### Supplied data ###

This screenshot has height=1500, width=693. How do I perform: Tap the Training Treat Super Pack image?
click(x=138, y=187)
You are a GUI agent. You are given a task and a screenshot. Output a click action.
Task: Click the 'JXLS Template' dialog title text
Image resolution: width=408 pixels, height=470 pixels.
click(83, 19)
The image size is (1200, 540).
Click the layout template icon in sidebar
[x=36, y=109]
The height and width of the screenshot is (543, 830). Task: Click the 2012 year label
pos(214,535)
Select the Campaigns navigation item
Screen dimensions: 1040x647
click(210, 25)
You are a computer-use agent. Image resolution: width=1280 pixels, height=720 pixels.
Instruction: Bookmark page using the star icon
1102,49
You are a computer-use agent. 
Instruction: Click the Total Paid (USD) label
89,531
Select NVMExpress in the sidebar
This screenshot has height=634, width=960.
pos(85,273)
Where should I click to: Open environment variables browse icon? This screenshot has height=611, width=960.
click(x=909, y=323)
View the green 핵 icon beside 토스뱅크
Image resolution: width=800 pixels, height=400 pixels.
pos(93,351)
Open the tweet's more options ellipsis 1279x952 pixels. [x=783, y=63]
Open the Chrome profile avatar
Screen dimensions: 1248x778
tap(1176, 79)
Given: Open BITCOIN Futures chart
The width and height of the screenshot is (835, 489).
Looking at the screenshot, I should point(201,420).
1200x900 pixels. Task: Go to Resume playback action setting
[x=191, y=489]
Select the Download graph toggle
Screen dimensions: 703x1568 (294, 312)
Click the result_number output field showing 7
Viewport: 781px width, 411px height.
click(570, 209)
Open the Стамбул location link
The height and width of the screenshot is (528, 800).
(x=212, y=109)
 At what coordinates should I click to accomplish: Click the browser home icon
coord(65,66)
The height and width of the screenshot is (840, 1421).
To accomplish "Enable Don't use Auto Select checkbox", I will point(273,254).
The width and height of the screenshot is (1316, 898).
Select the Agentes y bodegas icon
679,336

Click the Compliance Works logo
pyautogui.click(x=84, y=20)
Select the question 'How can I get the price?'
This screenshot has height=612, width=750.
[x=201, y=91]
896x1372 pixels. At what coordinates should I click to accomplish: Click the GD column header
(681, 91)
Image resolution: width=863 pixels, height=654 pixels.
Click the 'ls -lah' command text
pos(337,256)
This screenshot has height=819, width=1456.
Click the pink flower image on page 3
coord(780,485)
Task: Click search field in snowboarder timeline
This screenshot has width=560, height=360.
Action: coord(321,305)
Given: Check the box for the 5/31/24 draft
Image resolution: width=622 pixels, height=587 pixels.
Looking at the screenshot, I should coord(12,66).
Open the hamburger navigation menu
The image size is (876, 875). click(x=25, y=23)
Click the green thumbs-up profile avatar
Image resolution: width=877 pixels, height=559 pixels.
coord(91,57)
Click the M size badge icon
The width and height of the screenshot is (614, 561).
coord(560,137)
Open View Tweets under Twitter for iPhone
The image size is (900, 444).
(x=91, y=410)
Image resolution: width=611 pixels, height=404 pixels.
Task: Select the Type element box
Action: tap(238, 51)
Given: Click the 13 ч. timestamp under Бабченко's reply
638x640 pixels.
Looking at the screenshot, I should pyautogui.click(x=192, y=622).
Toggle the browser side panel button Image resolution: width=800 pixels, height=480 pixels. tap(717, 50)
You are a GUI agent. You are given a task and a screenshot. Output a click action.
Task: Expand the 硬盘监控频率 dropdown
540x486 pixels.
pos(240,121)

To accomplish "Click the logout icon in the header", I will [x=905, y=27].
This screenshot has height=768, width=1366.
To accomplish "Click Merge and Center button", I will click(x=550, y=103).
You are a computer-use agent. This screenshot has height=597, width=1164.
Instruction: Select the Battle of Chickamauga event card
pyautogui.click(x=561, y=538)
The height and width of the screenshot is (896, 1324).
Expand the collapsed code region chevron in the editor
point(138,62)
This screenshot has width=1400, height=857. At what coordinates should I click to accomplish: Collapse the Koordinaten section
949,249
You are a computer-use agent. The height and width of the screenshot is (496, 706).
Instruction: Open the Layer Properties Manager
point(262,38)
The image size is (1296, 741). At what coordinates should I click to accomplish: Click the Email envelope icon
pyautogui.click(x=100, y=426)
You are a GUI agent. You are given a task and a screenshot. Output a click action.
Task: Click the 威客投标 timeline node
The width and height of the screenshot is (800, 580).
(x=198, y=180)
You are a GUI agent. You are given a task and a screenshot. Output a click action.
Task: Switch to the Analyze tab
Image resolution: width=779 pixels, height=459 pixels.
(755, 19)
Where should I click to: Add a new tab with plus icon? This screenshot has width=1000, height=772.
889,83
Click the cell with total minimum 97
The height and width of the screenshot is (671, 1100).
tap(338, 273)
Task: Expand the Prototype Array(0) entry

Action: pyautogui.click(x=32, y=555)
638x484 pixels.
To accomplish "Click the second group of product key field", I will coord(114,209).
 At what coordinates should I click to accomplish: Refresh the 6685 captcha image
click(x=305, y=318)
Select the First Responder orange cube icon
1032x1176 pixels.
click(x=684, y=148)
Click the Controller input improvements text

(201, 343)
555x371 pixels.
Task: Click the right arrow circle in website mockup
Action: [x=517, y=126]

###

→ Aim of the task: Your task is to transcribe the material exactly.

→ Exercise answer:
This screenshot has height=1500, width=693. How do I perform: Tap the Training Treat Super Pack image?
click(x=138, y=187)
You are a GUI agent. You are given a task and a screenshot. Output a click action.
Task: Click the 'JXLS Template' dialog title text
Image resolution: width=408 pixels, height=470 pixels.
click(83, 19)
The image size is (1200, 540).
Click the layout template icon in sidebar
[x=36, y=109]
The height and width of the screenshot is (543, 830). Task: Click the 2012 year label
pos(214,535)
Select the Campaigns navigation item
Screen dimensions: 1040x647
click(210, 25)
You are a computer-use agent. Image resolution: width=1280 pixels, height=720 pixels.
Instruction: Bookmark page using the star icon
1102,49
You are a computer-use agent. 
Instruction: Click the Total Paid (USD) label
89,531
Select NVMExpress in the sidebar
This screenshot has height=634, width=960.
pos(85,273)
Where should I click to: Open environment variables browse icon? This screenshot has height=611, width=960.
click(x=909, y=323)
View the green 핵 icon beside 토스뱅크
Image resolution: width=800 pixels, height=400 pixels.
pos(93,351)
Open the tweet's more options ellipsis 1279x952 pixels. [x=783, y=63]
Open the Chrome profile avatar
Screen dimensions: 1248x778
tap(1176, 79)
Given: Open BITCOIN Futures chart
The width and height of the screenshot is (835, 489).
Looking at the screenshot, I should point(201,420).
1200x900 pixels. Task: Go to Resume playback action setting
[x=191, y=489]
Select the Download graph toggle
Screen dimensions: 703x1568 (294, 312)
Click the result_number output field showing 7
Viewport: 781px width, 411px height.
click(570, 209)
Open the Стамбул location link
The height and width of the screenshot is (528, 800).
(x=212, y=109)
 At what coordinates should I click to accomplish: Click the browser home icon
coord(65,66)
The height and width of the screenshot is (840, 1421).
To accomplish "Enable Don't use Auto Select checkbox", I will point(273,254).
The width and height of the screenshot is (1316, 898).
Select the Agentes y bodegas icon
679,336

Click the Compliance Works logo
pyautogui.click(x=84, y=20)
Select the question 'How can I get the price?'
This screenshot has height=612, width=750.
[x=201, y=91]
896x1372 pixels. At what coordinates should I click to accomplish: Click the GD column header
(681, 91)
Image resolution: width=863 pixels, height=654 pixels.
Click the 'ls -lah' command text
pos(337,256)
This screenshot has height=819, width=1456.
Click the pink flower image on page 3
coord(780,485)
Task: Click search field in snowboarder timeline
This screenshot has width=560, height=360.
Action: coord(321,305)
Given: Check the box for the 5/31/24 draft
Image resolution: width=622 pixels, height=587 pixels.
Looking at the screenshot, I should coord(12,66).
Open the hamburger navigation menu
The image size is (876, 875). click(x=25, y=23)
Click the green thumbs-up profile avatar
Image resolution: width=877 pixels, height=559 pixels.
coord(91,57)
Click the M size badge icon
The width and height of the screenshot is (614, 561).
coord(560,137)
Open View Tweets under Twitter for iPhone
The image size is (900, 444).
(x=91, y=410)
Image resolution: width=611 pixels, height=404 pixels.
Task: Select the Type element box
Action: tap(238, 51)
Given: Click the 13 ч. timestamp under Бабченко's reply
638x640 pixels.
Looking at the screenshot, I should pyautogui.click(x=192, y=622).
Toggle the browser side panel button Image resolution: width=800 pixels, height=480 pixels. tap(717, 50)
You are a GUI agent. You are given a task and a screenshot. Output a click action.
Task: Expand the 硬盘监控频率 dropdown
540x486 pixels.
pos(240,121)

To accomplish "Click the logout icon in the header", I will [x=905, y=27].
This screenshot has height=768, width=1366.
To accomplish "Click Merge and Center button", I will click(x=550, y=103).
You are a computer-use agent. This screenshot has height=597, width=1164.
Instruction: Select the Battle of Chickamauga event card
pyautogui.click(x=561, y=538)
The height and width of the screenshot is (896, 1324).
Expand the collapsed code region chevron in the editor
point(138,62)
This screenshot has width=1400, height=857. At what coordinates should I click to accomplish: Collapse the Koordinaten section
949,249
You are a computer-use agent. The height and width of the screenshot is (496, 706).
Instruction: Open the Layer Properties Manager
point(262,38)
The image size is (1296, 741). At what coordinates should I click to accomplish: Click the Email envelope icon
pyautogui.click(x=100, y=426)
You are a GUI agent. You are given a task and a screenshot. Output a click action.
Task: Click the 威客投标 timeline node
The width and height of the screenshot is (800, 580).
(x=198, y=180)
You are a GUI agent. You are given a task and a screenshot. Output a click action.
Task: Switch to the Analyze tab
Image resolution: width=779 pixels, height=459 pixels.
(755, 19)
Where should I click to: Add a new tab with plus icon? This screenshot has width=1000, height=772.
889,83
Click the cell with total minimum 97
The height and width of the screenshot is (671, 1100).
tap(338, 273)
Task: Expand the Prototype Array(0) entry

Action: pyautogui.click(x=32, y=555)
638x484 pixels.
To accomplish "Click the second group of product key field", I will coord(114,209).
 At what coordinates should I click to accomplish: Refresh the 6685 captcha image
click(x=305, y=318)
Select the First Responder orange cube icon
1032x1176 pixels.
click(x=684, y=148)
Click the Controller input improvements text

(201, 343)
555x371 pixels.
Task: Click the right arrow circle in website mockup
Action: [x=517, y=126]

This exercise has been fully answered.